Material shown Start Marker

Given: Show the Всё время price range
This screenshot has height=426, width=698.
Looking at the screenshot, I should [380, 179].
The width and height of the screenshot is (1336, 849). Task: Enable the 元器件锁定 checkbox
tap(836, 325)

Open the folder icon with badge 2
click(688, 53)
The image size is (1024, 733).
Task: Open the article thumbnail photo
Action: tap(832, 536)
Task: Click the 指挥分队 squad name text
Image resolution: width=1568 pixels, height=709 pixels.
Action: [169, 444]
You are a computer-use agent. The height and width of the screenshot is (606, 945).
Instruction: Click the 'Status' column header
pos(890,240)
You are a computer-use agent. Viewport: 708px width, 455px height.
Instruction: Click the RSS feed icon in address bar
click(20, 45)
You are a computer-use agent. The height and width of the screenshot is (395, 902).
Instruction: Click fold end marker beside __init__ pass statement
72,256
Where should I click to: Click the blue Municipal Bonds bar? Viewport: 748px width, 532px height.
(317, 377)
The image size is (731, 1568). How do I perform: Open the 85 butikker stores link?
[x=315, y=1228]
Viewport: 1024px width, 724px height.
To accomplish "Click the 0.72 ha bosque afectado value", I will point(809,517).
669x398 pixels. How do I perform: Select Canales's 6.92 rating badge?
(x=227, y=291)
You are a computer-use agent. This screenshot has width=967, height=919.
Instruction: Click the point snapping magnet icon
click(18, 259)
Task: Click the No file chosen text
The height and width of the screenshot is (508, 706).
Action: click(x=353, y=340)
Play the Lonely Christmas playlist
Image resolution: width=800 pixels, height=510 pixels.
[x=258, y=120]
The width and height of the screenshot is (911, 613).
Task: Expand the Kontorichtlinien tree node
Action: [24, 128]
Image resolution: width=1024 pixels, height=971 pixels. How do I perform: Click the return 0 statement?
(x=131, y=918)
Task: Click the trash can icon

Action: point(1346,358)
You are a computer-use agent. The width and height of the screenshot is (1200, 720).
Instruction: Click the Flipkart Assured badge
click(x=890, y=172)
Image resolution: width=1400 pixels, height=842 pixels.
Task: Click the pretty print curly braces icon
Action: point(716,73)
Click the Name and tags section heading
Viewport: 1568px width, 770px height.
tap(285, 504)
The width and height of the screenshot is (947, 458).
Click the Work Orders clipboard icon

Material shown End Marker

■ What is required: Would you print exactly and only the lines of the material above that run from the line with "Image resolution: width=1024" through the line with "The width and height of the screenshot is (947, 458).", both included?

■ Final answer:
Image resolution: width=1024 pixels, height=971 pixels. How do I perform: Click the return 0 statement?
(x=131, y=918)
Task: Click the trash can icon

Action: point(1346,358)
You are a computer-use agent. The width and height of the screenshot is (1200, 720).
Instruction: Click the Flipkart Assured badge
click(x=890, y=172)
Image resolution: width=1400 pixels, height=842 pixels.
Task: Click the pretty print curly braces icon
Action: point(716,73)
Click the Name and tags section heading
Viewport: 1568px width, 770px height.
tap(285, 504)
The width and height of the screenshot is (947, 458).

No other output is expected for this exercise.